[[ Provided material, beginning ]]
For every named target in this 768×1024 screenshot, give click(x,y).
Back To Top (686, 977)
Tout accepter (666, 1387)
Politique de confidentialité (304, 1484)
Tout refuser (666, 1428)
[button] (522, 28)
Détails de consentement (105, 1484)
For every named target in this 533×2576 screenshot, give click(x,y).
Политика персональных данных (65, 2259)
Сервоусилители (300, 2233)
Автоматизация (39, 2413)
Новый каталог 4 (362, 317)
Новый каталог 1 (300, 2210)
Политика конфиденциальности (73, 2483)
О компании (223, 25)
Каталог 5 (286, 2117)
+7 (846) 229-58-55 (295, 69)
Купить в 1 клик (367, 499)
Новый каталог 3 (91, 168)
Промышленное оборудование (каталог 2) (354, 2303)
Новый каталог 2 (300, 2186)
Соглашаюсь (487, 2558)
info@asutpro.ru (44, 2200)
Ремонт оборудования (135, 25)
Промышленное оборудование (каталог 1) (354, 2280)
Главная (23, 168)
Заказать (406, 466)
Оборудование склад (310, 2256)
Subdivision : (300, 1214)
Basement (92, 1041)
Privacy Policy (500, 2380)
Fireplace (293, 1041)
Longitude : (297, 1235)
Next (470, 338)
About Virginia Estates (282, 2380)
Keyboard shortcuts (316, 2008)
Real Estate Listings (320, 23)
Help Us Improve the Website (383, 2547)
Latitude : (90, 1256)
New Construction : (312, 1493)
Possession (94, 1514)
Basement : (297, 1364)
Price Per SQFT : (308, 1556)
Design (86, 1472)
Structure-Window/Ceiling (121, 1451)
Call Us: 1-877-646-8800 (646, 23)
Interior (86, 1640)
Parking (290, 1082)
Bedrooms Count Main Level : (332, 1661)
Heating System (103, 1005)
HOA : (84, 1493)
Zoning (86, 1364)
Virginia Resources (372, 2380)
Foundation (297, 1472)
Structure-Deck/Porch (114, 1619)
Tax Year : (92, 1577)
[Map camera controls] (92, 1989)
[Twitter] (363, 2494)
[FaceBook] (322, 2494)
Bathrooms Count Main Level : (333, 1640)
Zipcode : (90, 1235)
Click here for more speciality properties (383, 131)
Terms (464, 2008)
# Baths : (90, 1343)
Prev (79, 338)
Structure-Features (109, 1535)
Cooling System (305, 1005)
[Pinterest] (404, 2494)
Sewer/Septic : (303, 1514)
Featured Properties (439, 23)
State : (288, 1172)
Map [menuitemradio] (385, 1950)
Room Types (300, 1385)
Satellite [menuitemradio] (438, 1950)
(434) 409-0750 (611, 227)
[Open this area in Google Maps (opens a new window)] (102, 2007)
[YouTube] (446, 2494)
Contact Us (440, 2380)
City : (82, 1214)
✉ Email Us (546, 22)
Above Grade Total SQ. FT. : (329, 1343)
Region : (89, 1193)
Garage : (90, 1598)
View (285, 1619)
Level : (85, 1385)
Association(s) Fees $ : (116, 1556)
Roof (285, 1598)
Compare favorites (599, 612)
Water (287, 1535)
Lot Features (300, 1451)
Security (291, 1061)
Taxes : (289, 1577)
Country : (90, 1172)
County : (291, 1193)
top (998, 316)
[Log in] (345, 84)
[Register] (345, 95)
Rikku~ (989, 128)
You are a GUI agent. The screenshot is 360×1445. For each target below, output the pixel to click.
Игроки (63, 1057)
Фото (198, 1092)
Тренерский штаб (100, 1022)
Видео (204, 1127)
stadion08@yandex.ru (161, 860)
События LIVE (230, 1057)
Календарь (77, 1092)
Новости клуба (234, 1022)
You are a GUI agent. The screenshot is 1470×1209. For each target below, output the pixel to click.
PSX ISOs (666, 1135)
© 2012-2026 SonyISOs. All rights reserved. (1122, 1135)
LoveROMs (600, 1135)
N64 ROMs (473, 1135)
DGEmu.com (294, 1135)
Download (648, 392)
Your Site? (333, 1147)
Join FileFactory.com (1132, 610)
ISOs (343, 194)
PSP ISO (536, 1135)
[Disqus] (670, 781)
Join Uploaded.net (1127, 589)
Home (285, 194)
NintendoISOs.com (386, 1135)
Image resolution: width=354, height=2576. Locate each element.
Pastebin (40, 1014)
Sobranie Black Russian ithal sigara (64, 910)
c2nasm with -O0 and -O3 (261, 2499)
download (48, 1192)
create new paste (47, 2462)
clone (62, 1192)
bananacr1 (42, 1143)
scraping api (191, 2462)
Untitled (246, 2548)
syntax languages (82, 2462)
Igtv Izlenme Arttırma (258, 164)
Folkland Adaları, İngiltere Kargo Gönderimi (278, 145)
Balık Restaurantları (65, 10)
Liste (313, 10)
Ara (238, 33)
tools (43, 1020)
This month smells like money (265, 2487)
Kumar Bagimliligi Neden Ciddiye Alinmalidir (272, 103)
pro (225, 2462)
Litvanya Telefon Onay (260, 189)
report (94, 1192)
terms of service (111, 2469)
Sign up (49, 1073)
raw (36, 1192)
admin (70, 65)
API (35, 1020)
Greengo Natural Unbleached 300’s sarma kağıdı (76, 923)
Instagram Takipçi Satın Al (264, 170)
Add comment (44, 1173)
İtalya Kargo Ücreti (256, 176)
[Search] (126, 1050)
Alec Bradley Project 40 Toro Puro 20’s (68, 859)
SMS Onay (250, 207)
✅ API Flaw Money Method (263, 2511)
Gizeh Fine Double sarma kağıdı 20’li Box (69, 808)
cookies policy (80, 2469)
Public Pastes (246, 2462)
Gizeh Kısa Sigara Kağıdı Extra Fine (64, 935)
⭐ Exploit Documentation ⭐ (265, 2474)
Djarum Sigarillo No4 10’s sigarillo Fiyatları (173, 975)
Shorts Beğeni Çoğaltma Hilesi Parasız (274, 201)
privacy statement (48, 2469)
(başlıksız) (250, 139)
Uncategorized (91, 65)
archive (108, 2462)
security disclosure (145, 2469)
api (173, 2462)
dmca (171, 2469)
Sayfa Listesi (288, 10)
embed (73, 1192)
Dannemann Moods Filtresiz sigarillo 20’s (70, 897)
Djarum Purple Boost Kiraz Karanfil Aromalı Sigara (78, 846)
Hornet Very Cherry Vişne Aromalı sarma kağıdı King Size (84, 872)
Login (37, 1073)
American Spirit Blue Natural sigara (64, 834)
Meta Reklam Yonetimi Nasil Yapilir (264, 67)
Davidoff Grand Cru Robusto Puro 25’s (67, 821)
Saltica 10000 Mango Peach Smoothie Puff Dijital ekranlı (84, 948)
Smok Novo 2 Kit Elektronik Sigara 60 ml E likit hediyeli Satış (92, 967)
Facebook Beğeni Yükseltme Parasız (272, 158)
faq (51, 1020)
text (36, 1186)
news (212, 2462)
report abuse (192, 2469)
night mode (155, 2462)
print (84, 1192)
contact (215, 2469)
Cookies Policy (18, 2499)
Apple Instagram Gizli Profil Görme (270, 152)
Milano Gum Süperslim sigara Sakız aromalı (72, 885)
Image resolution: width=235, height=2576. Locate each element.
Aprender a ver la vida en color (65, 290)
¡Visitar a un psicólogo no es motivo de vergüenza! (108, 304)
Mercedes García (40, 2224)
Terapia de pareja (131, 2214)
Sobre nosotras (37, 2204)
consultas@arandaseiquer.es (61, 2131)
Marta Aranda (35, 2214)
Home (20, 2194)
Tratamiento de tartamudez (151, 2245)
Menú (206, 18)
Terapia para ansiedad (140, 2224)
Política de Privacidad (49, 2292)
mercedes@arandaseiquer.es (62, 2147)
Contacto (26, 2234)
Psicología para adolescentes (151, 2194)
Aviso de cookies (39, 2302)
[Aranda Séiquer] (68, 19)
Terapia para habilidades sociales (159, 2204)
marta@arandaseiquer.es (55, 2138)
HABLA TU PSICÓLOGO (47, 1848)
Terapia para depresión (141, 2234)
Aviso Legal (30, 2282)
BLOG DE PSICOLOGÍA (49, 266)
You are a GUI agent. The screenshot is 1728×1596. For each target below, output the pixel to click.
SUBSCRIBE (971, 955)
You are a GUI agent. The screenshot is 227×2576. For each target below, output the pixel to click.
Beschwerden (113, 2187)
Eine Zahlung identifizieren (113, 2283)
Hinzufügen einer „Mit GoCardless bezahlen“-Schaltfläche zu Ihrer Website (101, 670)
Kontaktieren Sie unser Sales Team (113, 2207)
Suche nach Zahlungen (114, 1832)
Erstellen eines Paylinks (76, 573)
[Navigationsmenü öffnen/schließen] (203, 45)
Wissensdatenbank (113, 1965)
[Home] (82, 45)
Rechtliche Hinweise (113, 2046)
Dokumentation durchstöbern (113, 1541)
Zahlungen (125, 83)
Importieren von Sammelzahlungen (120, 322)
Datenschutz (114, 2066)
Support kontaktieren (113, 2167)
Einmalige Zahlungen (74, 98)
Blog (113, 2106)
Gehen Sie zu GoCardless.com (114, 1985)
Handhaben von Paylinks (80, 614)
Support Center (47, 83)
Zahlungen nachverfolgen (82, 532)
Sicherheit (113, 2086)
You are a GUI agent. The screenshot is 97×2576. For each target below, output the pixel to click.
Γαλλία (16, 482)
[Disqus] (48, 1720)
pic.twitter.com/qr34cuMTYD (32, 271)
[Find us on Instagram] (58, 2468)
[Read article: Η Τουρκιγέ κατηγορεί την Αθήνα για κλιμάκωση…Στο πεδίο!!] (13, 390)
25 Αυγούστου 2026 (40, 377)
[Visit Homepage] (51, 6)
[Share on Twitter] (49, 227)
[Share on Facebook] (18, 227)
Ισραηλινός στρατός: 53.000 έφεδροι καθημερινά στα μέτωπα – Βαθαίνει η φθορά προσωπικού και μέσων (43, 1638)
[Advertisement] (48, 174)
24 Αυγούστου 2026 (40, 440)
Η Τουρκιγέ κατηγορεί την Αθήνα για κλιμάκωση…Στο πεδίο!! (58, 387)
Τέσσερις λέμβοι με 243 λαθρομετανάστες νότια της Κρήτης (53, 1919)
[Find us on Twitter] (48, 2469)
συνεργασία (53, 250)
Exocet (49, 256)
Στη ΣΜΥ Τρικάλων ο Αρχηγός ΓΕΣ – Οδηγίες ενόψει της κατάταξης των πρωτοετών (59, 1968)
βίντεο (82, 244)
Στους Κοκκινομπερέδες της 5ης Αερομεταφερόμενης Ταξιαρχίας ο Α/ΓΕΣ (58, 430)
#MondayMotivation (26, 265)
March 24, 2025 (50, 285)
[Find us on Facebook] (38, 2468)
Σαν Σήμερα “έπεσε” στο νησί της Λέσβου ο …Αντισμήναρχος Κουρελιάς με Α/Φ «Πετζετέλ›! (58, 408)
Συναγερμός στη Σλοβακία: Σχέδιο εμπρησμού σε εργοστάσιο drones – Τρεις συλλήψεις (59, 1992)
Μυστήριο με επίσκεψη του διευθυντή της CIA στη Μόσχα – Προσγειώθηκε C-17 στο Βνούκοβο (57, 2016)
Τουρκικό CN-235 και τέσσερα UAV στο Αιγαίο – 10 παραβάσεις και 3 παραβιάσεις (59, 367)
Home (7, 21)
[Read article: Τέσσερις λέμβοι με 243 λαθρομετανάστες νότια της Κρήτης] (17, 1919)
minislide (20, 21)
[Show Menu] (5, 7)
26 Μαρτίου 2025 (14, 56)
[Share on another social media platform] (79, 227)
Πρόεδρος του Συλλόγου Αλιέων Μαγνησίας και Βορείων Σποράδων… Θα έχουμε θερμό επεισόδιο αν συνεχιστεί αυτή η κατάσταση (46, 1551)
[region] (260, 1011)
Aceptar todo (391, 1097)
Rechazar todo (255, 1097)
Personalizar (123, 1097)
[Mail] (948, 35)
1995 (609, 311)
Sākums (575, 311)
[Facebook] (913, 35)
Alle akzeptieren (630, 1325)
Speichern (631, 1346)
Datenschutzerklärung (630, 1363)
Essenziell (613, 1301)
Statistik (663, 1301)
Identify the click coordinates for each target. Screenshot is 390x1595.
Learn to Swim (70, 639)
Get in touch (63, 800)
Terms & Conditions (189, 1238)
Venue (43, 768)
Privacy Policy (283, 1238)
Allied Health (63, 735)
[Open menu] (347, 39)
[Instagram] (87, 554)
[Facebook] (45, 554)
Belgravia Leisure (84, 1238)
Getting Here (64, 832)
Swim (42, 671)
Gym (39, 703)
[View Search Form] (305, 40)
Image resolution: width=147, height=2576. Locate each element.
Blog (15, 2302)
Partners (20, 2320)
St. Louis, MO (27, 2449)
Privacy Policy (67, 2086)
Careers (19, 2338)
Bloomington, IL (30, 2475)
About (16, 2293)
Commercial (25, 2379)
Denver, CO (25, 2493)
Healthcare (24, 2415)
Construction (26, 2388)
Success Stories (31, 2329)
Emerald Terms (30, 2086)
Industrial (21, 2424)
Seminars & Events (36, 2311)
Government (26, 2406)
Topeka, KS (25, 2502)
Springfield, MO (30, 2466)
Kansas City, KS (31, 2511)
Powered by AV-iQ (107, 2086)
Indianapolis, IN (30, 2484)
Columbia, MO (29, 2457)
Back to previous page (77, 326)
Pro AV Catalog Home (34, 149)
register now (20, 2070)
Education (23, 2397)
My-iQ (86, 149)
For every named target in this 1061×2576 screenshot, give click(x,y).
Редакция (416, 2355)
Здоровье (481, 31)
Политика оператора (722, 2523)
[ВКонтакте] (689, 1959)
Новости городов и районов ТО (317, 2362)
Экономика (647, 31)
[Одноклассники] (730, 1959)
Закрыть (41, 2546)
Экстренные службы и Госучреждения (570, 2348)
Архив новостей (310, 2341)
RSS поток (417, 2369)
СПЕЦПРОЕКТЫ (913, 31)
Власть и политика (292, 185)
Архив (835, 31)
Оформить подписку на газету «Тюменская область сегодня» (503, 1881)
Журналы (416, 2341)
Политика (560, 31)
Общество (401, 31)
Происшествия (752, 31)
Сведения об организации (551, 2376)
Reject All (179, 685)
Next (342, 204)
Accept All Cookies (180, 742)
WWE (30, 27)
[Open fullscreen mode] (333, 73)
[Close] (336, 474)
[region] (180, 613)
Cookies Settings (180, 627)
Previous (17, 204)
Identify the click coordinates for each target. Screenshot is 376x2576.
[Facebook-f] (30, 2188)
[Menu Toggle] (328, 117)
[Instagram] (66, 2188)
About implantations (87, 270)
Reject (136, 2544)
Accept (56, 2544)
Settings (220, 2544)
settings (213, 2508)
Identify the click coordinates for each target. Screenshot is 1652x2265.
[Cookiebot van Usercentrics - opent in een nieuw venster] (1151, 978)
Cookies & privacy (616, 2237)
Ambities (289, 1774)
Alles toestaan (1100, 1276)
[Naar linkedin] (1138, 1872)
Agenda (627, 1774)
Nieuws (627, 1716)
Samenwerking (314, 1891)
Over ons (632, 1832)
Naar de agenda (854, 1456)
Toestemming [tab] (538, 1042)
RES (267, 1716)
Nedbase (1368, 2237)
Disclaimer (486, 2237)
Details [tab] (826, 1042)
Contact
[[ Provided material, end ]]
Beginning with the line that has "Sobranie Black Russian ithal sigara (64, 910)" and ending with the line that has "Folkland Adaları, İngiltere", set down the lines above exactly and include no others.

__Problem solution__.
Sobranie Black Russian ithal sigara (64, 910)
c2nasm with -O0 and -O3 (261, 2499)
download (48, 1192)
create new paste (47, 2462)
clone (62, 1192)
bananacr1 (42, 1143)
scraping api (191, 2462)
Untitled (246, 2548)
syntax languages (82, 2462)
Igtv Izlenme Arttırma (258, 164)
Folkland Adaları, İngiltere Kargo Gönderimi (278, 145)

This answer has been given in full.